▶ [TRY IT]
From the data below, retype exactly the lines starting with the one that contains "Task: Select the VLC cone icon" and ending with the one that contains "Given: Expand the Outils dropdown menu", both included.

▶ [GIVEN DATA]
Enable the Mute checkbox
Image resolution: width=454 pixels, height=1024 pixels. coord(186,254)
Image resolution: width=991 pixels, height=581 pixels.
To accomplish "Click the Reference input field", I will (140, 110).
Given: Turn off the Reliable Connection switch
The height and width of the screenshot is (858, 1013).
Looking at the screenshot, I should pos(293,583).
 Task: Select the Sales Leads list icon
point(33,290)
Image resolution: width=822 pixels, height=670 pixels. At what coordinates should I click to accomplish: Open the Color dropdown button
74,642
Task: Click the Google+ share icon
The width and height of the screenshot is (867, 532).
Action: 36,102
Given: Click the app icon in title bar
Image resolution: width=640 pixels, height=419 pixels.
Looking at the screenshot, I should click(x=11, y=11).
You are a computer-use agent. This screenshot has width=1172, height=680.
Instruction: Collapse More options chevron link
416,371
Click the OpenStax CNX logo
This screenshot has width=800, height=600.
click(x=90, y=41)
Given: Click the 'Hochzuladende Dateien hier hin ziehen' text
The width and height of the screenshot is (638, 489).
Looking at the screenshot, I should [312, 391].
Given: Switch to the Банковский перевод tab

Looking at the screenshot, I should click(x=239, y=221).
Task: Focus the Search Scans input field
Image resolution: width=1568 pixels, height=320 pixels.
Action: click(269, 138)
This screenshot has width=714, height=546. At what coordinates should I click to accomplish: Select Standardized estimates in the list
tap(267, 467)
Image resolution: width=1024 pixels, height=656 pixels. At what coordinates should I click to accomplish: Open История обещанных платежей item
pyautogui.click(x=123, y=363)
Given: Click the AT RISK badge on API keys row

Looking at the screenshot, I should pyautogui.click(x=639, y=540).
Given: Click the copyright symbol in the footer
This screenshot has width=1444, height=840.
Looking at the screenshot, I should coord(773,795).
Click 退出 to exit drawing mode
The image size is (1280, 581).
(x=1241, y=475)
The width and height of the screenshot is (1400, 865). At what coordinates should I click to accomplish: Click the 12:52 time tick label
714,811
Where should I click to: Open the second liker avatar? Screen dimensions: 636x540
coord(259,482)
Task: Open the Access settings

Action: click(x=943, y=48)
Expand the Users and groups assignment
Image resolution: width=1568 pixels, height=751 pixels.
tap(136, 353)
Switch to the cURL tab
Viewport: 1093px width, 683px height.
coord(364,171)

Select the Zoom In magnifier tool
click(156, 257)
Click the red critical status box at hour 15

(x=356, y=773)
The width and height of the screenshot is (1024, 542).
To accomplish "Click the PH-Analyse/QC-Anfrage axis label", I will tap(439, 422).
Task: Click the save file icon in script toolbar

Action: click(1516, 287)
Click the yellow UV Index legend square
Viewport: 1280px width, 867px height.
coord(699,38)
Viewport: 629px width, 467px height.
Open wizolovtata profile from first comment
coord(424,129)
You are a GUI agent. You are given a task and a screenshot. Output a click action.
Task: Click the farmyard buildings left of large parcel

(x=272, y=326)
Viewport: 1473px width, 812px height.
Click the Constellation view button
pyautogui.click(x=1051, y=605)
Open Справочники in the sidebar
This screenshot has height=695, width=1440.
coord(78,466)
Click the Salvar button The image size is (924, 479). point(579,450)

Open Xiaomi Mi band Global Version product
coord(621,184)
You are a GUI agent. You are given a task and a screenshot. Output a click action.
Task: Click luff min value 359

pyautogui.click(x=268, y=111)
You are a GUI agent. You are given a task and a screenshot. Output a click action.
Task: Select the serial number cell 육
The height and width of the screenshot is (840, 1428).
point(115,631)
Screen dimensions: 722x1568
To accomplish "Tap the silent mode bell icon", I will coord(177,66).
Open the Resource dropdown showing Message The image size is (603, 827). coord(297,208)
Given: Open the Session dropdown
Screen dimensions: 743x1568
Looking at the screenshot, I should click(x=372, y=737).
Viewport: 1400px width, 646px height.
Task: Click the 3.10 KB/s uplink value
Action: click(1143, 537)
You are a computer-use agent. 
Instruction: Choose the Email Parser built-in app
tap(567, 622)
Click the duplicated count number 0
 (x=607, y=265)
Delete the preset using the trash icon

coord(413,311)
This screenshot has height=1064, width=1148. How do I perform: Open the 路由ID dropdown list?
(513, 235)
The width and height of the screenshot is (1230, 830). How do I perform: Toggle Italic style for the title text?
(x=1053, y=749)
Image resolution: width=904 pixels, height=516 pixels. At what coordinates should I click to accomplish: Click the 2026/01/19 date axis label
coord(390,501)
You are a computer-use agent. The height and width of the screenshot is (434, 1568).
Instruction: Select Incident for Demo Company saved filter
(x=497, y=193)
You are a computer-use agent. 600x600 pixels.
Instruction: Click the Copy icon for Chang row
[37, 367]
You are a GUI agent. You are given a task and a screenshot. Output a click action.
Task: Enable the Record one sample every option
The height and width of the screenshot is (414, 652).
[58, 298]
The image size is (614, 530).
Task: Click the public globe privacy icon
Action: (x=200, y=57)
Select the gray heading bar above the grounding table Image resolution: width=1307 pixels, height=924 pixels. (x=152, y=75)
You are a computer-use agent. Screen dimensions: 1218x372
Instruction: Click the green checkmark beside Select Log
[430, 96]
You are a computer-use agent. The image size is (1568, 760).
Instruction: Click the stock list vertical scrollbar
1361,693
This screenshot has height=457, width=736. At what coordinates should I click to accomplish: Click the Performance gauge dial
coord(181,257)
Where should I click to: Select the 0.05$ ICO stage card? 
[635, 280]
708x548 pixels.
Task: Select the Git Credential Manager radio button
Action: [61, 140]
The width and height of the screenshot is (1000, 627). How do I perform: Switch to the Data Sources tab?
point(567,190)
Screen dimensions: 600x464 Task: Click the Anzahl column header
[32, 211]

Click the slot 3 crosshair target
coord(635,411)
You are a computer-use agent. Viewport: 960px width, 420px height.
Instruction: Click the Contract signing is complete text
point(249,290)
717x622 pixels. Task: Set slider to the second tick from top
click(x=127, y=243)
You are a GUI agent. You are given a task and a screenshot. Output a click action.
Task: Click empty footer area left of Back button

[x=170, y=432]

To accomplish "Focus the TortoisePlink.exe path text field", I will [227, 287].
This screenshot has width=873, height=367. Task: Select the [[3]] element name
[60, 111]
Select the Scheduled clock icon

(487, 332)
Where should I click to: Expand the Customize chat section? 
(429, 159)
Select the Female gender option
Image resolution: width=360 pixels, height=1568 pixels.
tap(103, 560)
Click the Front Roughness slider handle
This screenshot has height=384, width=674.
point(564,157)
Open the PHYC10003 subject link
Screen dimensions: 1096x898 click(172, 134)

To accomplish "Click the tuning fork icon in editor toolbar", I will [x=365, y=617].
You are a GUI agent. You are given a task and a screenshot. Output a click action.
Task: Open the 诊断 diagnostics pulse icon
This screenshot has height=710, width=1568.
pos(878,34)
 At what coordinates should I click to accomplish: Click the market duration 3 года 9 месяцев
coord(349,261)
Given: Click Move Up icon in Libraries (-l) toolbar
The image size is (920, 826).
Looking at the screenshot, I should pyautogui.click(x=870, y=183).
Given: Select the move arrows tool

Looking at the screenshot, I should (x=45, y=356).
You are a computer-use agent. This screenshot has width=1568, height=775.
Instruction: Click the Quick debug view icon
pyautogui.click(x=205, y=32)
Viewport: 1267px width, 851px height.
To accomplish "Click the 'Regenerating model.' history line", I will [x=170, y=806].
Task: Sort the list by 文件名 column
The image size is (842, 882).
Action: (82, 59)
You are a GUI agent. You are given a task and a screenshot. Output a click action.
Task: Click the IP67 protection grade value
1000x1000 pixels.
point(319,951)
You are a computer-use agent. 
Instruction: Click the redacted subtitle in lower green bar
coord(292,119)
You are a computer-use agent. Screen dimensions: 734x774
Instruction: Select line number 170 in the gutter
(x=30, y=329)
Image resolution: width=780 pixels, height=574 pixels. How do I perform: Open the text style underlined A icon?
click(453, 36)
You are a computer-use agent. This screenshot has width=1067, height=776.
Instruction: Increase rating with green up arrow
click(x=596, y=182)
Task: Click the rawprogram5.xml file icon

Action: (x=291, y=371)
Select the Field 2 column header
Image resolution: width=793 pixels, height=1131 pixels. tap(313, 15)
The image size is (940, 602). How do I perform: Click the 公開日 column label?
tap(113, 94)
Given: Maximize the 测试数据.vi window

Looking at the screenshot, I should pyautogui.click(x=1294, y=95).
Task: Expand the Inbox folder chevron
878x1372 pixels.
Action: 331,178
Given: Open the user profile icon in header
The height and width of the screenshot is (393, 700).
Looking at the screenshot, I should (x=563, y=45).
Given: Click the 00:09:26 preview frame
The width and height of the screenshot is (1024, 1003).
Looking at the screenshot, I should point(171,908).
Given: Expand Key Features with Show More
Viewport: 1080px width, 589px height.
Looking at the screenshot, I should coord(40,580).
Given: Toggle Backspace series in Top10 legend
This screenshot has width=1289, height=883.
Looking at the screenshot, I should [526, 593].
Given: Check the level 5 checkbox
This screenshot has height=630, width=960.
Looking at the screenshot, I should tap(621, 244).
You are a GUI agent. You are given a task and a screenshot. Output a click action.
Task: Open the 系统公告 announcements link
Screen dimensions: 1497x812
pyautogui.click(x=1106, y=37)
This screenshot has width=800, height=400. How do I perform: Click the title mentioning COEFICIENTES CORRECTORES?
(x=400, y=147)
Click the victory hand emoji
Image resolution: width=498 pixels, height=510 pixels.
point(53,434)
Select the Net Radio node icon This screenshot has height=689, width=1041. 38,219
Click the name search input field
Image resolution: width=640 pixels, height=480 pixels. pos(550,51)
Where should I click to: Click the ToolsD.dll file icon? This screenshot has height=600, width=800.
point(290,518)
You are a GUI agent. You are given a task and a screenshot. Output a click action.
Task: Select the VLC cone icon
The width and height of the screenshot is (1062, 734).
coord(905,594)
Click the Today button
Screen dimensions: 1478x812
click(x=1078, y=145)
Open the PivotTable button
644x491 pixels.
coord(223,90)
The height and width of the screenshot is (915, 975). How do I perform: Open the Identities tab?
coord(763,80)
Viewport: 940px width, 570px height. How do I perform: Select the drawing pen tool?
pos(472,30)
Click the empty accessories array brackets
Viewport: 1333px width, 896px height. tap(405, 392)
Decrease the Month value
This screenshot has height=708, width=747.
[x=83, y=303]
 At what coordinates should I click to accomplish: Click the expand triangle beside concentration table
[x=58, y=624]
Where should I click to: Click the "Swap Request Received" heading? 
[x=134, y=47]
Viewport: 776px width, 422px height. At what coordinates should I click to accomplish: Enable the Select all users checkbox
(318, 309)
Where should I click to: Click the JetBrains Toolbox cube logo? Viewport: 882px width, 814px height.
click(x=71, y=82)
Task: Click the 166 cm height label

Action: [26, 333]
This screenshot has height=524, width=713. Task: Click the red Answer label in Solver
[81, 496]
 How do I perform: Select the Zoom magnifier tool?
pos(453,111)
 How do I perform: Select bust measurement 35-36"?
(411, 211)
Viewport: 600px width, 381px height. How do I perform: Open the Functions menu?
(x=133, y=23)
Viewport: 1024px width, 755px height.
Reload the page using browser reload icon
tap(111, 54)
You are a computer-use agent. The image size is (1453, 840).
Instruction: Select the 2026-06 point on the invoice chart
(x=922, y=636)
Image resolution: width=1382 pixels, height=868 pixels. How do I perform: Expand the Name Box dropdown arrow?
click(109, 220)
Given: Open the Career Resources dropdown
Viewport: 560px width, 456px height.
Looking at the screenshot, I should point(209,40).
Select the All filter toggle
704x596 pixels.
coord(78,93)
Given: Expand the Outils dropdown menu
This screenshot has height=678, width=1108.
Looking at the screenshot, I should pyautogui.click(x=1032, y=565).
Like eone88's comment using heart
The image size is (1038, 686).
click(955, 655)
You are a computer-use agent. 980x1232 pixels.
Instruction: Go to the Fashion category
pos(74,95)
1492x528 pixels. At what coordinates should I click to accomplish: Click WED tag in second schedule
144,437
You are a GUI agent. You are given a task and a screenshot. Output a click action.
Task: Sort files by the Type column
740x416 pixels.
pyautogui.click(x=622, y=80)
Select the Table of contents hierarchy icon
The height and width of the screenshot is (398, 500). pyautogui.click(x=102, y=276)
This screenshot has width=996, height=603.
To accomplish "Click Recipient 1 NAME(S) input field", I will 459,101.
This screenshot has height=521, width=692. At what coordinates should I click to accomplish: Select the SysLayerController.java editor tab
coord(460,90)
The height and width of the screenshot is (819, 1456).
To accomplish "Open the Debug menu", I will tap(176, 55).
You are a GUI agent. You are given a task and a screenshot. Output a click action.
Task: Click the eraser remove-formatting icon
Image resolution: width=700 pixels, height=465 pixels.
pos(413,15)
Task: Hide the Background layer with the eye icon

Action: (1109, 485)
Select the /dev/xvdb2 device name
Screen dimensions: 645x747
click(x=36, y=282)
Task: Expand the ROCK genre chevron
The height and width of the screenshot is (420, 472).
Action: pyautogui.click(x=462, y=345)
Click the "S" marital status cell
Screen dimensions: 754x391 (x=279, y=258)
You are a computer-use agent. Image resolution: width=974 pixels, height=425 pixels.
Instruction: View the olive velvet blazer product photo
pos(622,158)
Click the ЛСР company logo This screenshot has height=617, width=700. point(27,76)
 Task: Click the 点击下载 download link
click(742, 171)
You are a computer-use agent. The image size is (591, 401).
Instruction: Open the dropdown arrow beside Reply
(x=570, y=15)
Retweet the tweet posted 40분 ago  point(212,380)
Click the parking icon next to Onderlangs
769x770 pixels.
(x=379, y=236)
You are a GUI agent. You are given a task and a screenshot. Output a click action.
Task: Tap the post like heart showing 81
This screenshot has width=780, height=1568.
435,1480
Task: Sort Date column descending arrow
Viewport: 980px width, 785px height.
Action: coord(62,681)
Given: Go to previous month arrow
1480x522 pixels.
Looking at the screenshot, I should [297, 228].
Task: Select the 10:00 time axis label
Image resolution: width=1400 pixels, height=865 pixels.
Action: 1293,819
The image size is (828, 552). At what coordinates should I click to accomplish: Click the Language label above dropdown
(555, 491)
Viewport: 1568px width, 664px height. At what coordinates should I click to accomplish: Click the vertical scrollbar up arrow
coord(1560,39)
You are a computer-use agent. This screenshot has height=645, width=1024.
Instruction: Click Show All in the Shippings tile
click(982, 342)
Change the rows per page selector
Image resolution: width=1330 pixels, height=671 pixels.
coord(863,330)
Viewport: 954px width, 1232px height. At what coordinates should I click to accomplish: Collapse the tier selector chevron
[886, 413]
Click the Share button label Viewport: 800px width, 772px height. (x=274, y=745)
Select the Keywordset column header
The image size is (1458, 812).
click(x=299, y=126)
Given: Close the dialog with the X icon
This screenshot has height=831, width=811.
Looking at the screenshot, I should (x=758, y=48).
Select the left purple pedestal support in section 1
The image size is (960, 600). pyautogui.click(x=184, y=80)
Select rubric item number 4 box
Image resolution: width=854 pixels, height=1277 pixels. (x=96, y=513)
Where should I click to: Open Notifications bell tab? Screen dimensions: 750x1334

▶ [RESULT OF THE TASK]
Task: Select the VLC cone icon
The width and height of the screenshot is (1062, 734).
coord(905,594)
Click the Today button
Screen dimensions: 1478x812
click(x=1078, y=145)
Open the PivotTable button
644x491 pixels.
coord(223,90)
The height and width of the screenshot is (915, 975). How do I perform: Open the Identities tab?
coord(763,80)
Viewport: 940px width, 570px height. How do I perform: Select the drawing pen tool?
pos(472,30)
Click the empty accessories array brackets
Viewport: 1333px width, 896px height. tap(405, 392)
Decrease the Month value
This screenshot has height=708, width=747.
[x=83, y=303]
 At what coordinates should I click to accomplish: Click the expand triangle beside concentration table
[x=58, y=624]
Where should I click to: Click the "Swap Request Received" heading? 
[x=134, y=47]
Viewport: 776px width, 422px height. At what coordinates should I click to accomplish: Enable the Select all users checkbox
(318, 309)
Where should I click to: Click the JetBrains Toolbox cube logo? Viewport: 882px width, 814px height.
click(x=71, y=82)
Task: Click the 166 cm height label

Action: [26, 333]
This screenshot has height=524, width=713. Task: Click the red Answer label in Solver
[81, 496]
 How do I perform: Select the Zoom magnifier tool?
pos(453,111)
 How do I perform: Select bust measurement 35-36"?
(411, 211)
Viewport: 600px width, 381px height. How do I perform: Open the Functions menu?
(x=133, y=23)
Viewport: 1024px width, 755px height.
Reload the page using browser reload icon
tap(111, 54)
You are a computer-use agent. The image size is (1453, 840).
Instruction: Select the 2026-06 point on the invoice chart
(x=922, y=636)
Image resolution: width=1382 pixels, height=868 pixels. How do I perform: Expand the Name Box dropdown arrow?
click(109, 220)
Given: Open the Career Resources dropdown
Viewport: 560px width, 456px height.
Looking at the screenshot, I should point(209,40).
Select the All filter toggle
704x596 pixels.
coord(78,93)
Given: Expand the Outils dropdown menu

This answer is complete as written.